Re: PicBASIC speed and code efficiency

Started by xob_jt August 10, 2005


Why not look at Proton? It covers all the Pic ranges from 12 to 18
series. It even comes with an optimiser.

Tim Box --- In piclist@picl..., Eirik Karlsen <eikarlse@o...> wrote:
> I'm about to start on a major program, which I
> expect to be some 32K in assembly.
> To save me getting some additional gray hairs
> I'm sniffing at BASIC for this project.
> But I need -SPEED- can't afford to loose much
> of it compared to a well-written assembler program. > Can anyone say something about PicBASIC's
> execution speed and code efficiency, compared
> to manually (well)written assembly programs ?
>
> --
> *******************************************
> VISIT MY HOME PAGE:
> <http://home.online.no/~eikarlse/index.htm>
> LAST UPDATED: 23/08/2003
> *******************************************
> Regards
> Eirik Karlsen


--- In piclist@picl..., "xob_jt" <tim@t...> wrote:
>
>
> Why not look at Proton? It covers all the Pic ranges from 12 to 18
> series. It even comes with an optimiser.
>
> Tim Box

That's an interesting comment: "comes with an optimiser"

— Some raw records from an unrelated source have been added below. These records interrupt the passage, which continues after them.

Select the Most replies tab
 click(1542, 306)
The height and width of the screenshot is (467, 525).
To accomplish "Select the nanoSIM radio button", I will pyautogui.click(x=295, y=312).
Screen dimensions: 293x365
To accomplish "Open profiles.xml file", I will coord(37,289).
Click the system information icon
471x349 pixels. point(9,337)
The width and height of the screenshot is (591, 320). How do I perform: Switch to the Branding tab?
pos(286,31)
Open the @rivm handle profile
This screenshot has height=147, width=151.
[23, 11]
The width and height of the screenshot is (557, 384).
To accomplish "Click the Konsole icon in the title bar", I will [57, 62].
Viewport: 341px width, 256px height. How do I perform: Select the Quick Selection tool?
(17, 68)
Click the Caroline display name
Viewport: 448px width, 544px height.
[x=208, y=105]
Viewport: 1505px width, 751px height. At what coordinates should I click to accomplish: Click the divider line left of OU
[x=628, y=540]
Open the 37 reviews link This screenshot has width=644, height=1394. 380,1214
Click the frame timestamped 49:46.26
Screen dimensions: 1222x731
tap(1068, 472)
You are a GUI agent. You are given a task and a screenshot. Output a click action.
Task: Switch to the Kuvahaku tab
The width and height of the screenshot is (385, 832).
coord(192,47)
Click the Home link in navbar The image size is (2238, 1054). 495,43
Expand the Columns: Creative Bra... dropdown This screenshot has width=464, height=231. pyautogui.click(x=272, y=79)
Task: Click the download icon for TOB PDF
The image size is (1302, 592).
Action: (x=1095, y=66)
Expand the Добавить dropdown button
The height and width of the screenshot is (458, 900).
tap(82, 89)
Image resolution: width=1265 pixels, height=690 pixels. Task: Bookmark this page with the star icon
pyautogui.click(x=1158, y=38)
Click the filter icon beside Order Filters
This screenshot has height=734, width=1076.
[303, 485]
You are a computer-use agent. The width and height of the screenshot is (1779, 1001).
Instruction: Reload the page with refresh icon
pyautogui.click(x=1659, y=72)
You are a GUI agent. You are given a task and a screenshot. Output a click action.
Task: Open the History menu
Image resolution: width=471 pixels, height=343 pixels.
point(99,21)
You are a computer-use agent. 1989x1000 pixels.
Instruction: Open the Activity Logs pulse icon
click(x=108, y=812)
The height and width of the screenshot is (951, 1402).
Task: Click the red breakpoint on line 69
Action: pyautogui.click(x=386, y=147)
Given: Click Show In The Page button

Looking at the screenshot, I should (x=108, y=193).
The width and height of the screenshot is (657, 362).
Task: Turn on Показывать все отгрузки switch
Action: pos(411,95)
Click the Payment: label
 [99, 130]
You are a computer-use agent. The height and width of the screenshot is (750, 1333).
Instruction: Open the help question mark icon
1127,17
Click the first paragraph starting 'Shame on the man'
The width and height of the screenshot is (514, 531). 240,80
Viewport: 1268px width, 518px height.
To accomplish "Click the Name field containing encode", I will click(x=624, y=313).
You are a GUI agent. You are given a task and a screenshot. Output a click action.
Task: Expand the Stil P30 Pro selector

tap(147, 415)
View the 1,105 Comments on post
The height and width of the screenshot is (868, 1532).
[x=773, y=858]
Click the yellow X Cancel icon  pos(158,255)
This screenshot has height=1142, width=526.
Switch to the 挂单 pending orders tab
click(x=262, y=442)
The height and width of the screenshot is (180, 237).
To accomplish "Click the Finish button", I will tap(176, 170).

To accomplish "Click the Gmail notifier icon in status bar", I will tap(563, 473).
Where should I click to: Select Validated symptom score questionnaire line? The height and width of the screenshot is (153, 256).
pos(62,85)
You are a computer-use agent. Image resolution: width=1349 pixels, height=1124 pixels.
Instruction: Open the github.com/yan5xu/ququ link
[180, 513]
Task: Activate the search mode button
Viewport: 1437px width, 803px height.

Does this mean the optimiser runs as a seperate stage?

Regards
Sergio Masci

http://www.xcprod.com/titan/XCSB - optimising PIC compiler
FREE for personal non-commercial use
.




Hi sergio

As you will well know that writing a compiler for a 16 series pic is
a nightmare. You have to be aware that any jump could take you over
a page boundary so you have to set the PCLATH before you do the jump
even if your already in the same page as you have no idea in advance
what page the label is in. Unless you have like you do a bespoke
Assembler or you adapt your code to use the linker in Mpasm you have
to carry these overheads.

The 18 series is better as the memory is page-less but you still can
gain the benefits of using Bra as opposed to goto so shave the code
used down to a minimum.

What proton does on the 16 series is set markers etc in the code and
lets Mpasm do it's thing, once it has produced the lst file it will
analyse the address's and markers to work out where the end labels
are and rewrite it so only where it has to jump it actually mess's
with the pclath. 18 series again it does the same kind of thing and
replaces Goto with Bra etc.

That was a very simple explanation of how it handles the paging
issues I was told more but it gets quite complex in detail not an
easy subject. It does not stop at playing with the pclath, there are
a number of tricks you can use to create compact code from looking
to not reload the Wreg with data it already has to removing
consecutive CALLs, RETURN mnemonics and replace them with a single
GOTO mnemonic.

As the code is being compiled there is always a level of
optimisation going on. This also includes a complex bank management
system. Other compilers get round this problem by resetting the bank
to 0 after every label. There are so may ways that Proton saves code
one last example

Printing or serial transmission of quoted strings of characters on
devices that can access their own code memory Proton places the
ASCII text in code memory as a string of text then uses a label
print system so you don't get the Movlw "H", Call dataout,
Movlw "E", Call dataout etc system as you could do. Basically if it
is more than 7 chars it's worth doing.

Re levels the best thing I thing is to let the compiler writer
explain it all. This is taken from the manual.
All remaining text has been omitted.